STORED ROWS:
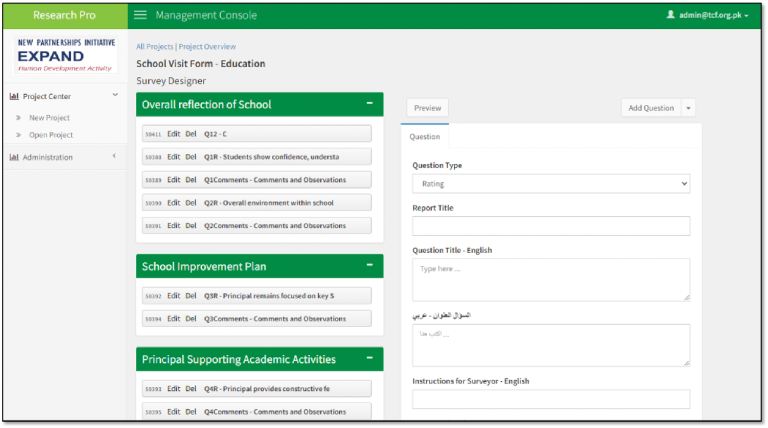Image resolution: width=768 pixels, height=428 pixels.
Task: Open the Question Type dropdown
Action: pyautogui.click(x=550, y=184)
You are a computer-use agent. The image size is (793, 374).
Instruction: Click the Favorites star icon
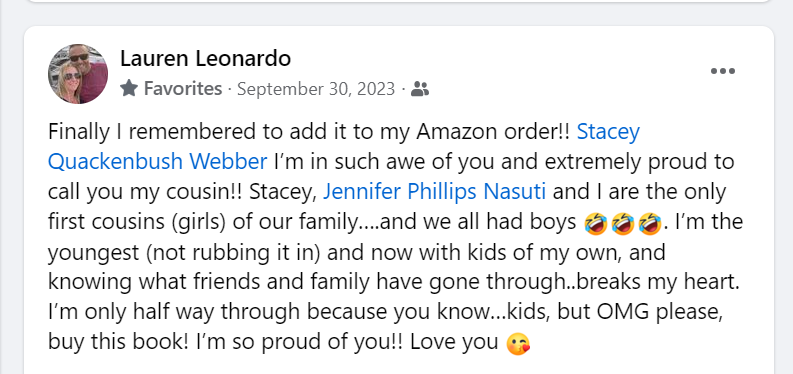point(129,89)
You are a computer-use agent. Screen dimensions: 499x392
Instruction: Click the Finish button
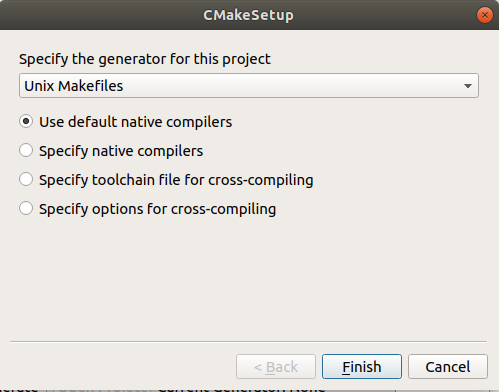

YOUR TASK: Rewrite all the entries above with "Instruction" changed to "Command" and everything else left as it is. Omit the pictures from your answer.

RESULT:
Image resolution: width=768 pixels, height=428 pixels.
Task: Open the Question Type dropdown
Action: pyautogui.click(x=550, y=184)
You are a computer-use agent. The image size is (793, 374).
Command: Click the Favorites star icon
point(129,89)
You are a computer-use agent. Screen dimensions: 499x392
Command: Click the Finish button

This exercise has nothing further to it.